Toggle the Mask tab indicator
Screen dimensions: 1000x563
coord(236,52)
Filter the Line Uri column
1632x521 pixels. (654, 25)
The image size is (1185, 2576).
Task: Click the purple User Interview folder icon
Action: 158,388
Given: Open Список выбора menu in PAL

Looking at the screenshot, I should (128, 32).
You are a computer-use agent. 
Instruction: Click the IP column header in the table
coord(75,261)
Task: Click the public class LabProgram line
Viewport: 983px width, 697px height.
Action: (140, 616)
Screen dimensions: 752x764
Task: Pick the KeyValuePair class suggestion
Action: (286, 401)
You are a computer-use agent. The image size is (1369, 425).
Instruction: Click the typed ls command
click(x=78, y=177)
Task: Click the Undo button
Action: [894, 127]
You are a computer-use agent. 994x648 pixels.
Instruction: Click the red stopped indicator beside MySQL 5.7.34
=-=-=
AIM OF THE TASK -
Return every line of the records in which the word "indicator" is found.

ANSWER TO THIS TASK -
Toggle the Mask tab indicator
Instruction: Click the red stopped indicator beside MySQL 5.7.34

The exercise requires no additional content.